- What the task asks: All lines below must be repeated exactly, with the pictures omitted.

- Data supplied:
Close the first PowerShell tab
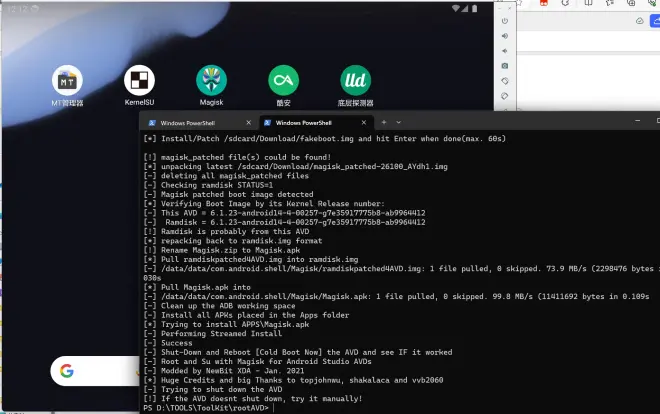The image size is (660, 414). 248,122
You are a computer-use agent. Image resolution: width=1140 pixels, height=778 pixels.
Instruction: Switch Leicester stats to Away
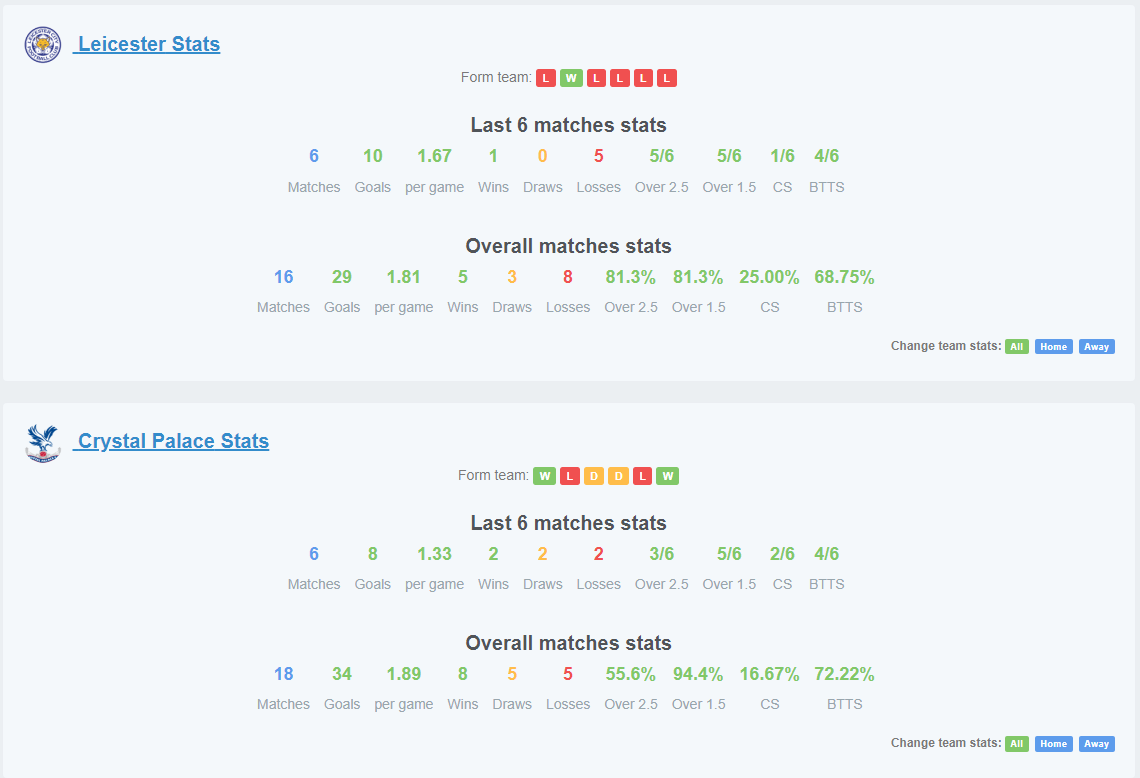(1096, 347)
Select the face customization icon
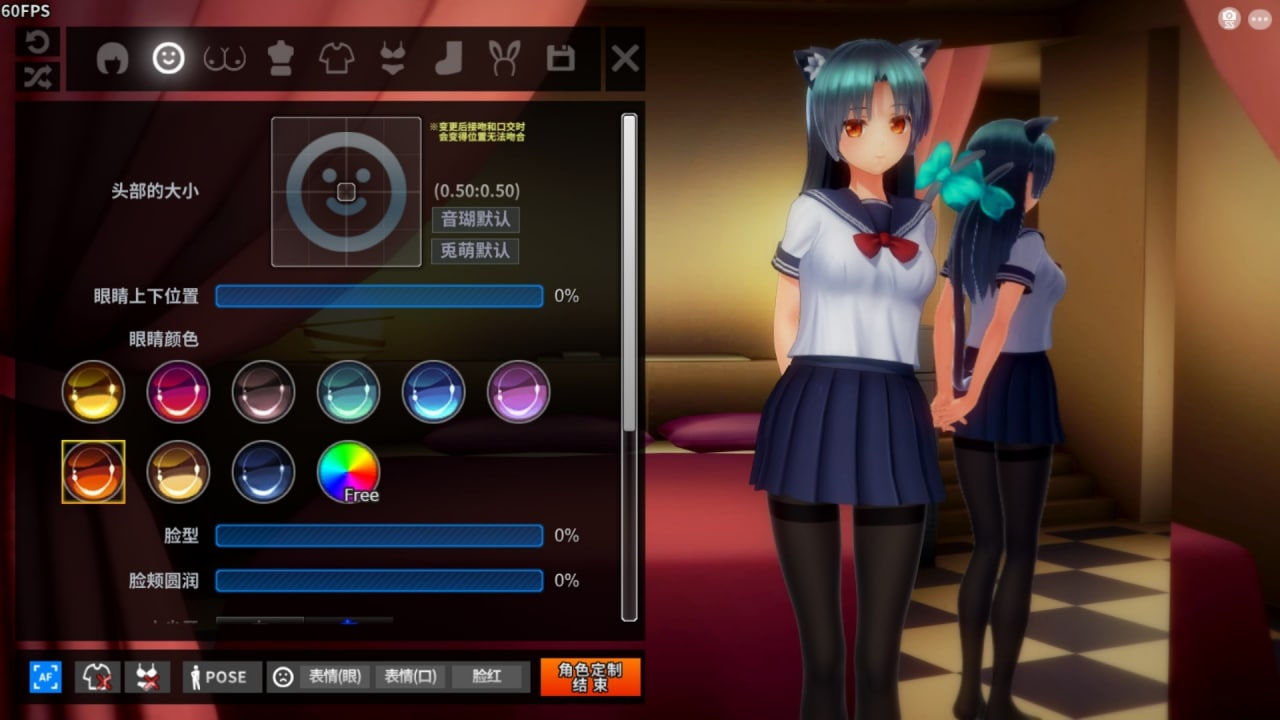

- Answer section:
Close the first PowerShell tab
The image size is (660, 414). 248,122
You are a computer-use agent. Image resolution: width=1140 pixels, height=778 pixels.
Instruction: Switch Leicester stats to Away
(1096, 347)
Select the face customization icon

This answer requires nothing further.